I just spoke with her and she said she was able to use it for 3 hours without the battery in (on AC power) before it lost power and went into the state it's in now. We don't have a new battery, just the original one that won't hold a charge. Her mom has the same laptop so she could use her battery, if you think that might help. If we try another battery and that doesn't fix it, what do you think it could be?


----------



## Randy Singer (May 7, 2009)

Joey Link said:


> I just spoke with her and she said she was able to use it for 3 hours without the battery in (on AC power) before it lost power and went into the state it's in now.

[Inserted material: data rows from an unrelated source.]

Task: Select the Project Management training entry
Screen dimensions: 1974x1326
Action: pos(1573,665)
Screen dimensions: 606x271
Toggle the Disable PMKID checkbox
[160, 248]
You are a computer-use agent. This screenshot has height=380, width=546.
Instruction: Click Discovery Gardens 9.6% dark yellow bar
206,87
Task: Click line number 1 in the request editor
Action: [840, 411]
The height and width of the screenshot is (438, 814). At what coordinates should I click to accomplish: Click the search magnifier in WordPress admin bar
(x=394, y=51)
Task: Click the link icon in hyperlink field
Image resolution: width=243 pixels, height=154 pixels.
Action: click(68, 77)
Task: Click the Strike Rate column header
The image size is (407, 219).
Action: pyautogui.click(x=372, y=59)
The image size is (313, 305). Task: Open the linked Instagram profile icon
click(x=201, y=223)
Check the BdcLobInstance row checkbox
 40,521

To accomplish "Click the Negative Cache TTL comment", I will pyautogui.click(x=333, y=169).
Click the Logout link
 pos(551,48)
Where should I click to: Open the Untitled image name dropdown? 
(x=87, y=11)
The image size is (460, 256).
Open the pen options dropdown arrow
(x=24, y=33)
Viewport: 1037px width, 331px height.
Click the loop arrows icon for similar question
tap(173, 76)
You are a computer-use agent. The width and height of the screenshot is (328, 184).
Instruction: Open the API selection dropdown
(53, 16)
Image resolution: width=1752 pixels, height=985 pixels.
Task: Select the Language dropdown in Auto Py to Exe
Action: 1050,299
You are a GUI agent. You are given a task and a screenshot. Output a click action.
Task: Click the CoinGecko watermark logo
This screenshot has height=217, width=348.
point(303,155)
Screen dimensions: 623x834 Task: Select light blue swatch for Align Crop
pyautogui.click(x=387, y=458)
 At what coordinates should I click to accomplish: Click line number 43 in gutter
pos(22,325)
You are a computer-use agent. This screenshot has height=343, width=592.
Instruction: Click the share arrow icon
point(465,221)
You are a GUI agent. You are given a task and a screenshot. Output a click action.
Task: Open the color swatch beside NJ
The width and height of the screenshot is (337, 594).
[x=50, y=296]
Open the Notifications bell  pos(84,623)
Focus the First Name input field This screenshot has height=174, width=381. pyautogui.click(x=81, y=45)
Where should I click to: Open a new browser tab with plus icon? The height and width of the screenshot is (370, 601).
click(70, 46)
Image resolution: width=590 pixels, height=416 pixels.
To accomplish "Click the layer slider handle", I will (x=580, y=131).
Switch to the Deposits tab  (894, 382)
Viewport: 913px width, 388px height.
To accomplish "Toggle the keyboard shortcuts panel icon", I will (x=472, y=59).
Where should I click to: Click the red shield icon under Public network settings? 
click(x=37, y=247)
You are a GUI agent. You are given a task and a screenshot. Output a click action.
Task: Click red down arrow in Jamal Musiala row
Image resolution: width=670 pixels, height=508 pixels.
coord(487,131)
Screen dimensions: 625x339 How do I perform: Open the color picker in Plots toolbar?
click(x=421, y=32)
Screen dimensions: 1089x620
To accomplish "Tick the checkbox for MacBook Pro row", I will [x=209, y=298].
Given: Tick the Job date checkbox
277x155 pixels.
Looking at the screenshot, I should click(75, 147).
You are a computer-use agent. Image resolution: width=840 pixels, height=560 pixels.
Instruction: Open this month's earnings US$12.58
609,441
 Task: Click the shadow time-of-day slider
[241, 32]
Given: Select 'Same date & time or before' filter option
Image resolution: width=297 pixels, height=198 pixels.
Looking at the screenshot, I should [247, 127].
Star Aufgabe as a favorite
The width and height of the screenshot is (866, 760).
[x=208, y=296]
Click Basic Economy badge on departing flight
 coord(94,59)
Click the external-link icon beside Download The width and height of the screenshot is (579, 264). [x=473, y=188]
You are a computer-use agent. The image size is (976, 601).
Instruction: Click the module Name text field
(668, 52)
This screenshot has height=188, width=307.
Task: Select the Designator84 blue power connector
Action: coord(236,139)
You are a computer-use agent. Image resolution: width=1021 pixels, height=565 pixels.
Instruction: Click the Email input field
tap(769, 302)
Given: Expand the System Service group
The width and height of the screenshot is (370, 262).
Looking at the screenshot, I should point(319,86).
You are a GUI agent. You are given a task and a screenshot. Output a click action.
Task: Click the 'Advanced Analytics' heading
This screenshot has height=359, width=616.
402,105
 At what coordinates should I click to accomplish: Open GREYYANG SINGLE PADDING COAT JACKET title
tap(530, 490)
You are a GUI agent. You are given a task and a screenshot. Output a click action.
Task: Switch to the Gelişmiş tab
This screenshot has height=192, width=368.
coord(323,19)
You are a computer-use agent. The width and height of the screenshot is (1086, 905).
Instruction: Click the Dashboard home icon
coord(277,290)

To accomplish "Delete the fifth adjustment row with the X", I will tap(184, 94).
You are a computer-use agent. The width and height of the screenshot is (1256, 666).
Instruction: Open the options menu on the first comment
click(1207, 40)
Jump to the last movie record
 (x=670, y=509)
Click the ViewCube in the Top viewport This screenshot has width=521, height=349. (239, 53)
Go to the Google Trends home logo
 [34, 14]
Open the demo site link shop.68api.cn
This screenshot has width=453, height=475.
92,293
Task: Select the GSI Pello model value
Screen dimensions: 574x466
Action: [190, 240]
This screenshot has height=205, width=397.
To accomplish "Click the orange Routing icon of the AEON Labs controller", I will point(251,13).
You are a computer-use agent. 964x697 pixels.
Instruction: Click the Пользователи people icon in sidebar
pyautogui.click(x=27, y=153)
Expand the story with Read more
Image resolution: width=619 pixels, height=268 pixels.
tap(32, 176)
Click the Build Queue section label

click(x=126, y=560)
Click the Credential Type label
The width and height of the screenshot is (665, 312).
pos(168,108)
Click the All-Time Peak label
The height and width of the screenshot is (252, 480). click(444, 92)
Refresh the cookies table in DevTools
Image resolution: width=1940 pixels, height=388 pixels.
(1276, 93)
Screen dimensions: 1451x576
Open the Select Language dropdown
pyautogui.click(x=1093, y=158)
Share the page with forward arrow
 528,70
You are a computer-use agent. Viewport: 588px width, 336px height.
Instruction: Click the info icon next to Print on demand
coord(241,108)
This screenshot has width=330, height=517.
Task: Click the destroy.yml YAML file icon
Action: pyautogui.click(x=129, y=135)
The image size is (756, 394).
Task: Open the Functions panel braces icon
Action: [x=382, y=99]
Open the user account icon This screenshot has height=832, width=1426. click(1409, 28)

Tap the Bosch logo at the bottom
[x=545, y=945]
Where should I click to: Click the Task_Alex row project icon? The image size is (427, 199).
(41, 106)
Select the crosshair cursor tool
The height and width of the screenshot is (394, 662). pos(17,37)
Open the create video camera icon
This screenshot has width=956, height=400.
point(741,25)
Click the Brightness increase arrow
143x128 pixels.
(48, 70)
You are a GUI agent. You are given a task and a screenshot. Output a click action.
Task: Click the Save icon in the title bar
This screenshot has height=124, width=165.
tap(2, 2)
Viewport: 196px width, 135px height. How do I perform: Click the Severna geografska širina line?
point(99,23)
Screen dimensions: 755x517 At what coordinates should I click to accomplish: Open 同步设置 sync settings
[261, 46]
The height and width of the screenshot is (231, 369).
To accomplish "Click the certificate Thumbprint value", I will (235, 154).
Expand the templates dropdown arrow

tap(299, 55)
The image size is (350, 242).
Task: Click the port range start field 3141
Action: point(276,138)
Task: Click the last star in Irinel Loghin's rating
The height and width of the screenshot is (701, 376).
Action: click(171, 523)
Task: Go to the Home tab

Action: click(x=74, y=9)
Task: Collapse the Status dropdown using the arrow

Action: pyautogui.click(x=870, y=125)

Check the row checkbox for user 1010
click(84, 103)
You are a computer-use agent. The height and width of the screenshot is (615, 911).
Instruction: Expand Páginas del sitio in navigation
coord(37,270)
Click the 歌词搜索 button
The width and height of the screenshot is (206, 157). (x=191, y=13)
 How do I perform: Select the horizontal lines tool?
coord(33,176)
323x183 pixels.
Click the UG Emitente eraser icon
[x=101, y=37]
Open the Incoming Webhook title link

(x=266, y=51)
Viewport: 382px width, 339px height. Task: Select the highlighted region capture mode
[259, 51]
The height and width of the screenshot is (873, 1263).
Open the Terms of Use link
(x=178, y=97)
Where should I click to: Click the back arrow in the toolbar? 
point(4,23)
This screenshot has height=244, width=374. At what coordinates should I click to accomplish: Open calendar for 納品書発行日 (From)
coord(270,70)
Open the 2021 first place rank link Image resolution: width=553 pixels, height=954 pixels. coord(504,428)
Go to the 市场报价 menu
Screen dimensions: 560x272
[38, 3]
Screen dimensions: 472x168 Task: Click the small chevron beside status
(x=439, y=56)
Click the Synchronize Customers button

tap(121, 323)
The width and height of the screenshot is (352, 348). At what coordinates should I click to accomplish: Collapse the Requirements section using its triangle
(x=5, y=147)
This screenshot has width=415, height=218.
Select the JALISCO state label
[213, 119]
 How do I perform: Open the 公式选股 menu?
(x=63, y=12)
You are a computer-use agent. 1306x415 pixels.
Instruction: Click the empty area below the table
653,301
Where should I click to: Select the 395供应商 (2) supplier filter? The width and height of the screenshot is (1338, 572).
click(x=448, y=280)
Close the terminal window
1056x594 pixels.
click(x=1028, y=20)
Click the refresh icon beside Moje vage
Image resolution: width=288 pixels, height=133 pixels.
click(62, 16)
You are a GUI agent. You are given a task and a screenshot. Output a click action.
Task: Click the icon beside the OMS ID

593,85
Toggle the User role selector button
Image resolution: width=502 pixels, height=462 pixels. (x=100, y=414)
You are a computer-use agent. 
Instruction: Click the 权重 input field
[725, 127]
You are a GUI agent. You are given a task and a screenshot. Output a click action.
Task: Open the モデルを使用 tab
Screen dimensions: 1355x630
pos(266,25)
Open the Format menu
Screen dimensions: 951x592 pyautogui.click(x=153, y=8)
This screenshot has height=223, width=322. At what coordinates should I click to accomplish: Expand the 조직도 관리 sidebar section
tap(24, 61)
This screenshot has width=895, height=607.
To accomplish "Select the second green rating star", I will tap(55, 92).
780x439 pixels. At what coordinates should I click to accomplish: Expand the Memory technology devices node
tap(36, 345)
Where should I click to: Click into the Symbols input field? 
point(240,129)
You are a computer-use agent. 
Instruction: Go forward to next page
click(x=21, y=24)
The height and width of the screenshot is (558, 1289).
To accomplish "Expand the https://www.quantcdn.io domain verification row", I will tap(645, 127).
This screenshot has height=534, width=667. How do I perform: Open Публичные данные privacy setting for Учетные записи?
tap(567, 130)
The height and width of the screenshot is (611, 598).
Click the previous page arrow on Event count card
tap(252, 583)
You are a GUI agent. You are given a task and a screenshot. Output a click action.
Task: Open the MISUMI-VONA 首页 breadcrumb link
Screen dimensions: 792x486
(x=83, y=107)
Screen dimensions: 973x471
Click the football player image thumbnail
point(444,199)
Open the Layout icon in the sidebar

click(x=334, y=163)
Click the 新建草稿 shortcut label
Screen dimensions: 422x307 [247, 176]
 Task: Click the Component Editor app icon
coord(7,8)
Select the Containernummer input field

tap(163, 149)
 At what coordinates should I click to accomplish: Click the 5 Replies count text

We don't have a new battery, just the original one that won't hold a charge. Her mom has the same laptop so she could use her battery, if you think that might help. If we try another battery and that doesn't fix it, what do you think it could be?



If it's available, you might as well try it.

Have you tried booting into Safe Boot as I suggested?


----------



## Joey Link (May 8, 2009)

Ok, we'll try to get that battery soon. 

I did try booting into Safe Mode as you suggested first but the iBook still played dead, same as everything else I try.


----------



## djackmac (May 11, 2009)

I might be late for this party, but what are the chances of a totally dead unit safe booting? Net a chance in my experience. 

Try resetting the PMU:

If the computer is on, turn it off.

Reset the power manager by simultaneously pressing and then releasing Shift-Control-Option-Power on the keyboard. Do not press the fn (Function) key while using this combination of keystrokes.

Wait 5 seconds.

Press the Power button to restart the iBook computer.


----------



## Joey Link (May 11, 2009)

Hey, welcome, you're not too late! 

Unfortunately, that's one of the first things I've tried. I believe my roommate is at her mom's house today, so we'll see if the other battery changes anything.


----------



## djackmac (May 11, 2009)

Other than trying that, I've seen plenty of those ibooks with that same issue. Many times if resetting the PMU doesn't bring it back, it likely will turn out to be a bad logic board. I usually verify by pulling off the bottom case and bottom shield and many times you will see the "smoked" chip on the board where something got hot and exploded. Many of those ibooks had known issues with bad boards. It wouldn't hurt to call Apple and mention that. I've heard rare cases where they might fix it for free.


----------



## redghost (Feb 4, 2010)

I think there really is a PRAM battery in these, but it is soldered to the logic board.  The intel macbooks have replaceable PRAM battery, but the iBooks PRAM dies and you get to purchase a new logic.  Rip off in my book, so I am looking at sourcing the button batteris used in the iBook and seeing if I get my narcoleptic iBook to come back from the dead.  Same issue you are having, but no matter which charger of battery I use, it just goes into sleep mode.


----------



## Jesse714 (Feb 21, 2010)

Its very common the video chip goes out on the iBook's, does the computer seem to be on while the screen is black?


----------



## Jesse714 (Feb 21, 2010)

redghost said:


> I think there really is a PRAM battery in these, but it is soldered to the logic board.


iBooks use the battery as PRAM, there is no battery soldered the board.


----------



## redghost (Feb 21, 2010)

I tore into a bad board.  Turns out the thing that serves as a PRAM holder is a known failure point capacitor.  Apple store advised me to offer them $500 so they could "fix" the issue.  Admitted the part is known bad but too bad for you.  Genius said they usually fail in four years and I should purchase a macbook instead.  Get Apple Care too.  Macbook has many of the same issues


----------



## djackmac (Feb 21, 2010)

redghost said:


> Genius said they usually fail in four years and I should purchase a macbook instead.  Get Apple Care too.  Macbook has many of the same issues



I have yet to see Macbooks go though logic boards like the ibooks did. Yes the original macbooks had thermal issues, but since then it rare to see macbooks with bad logic boards.


----------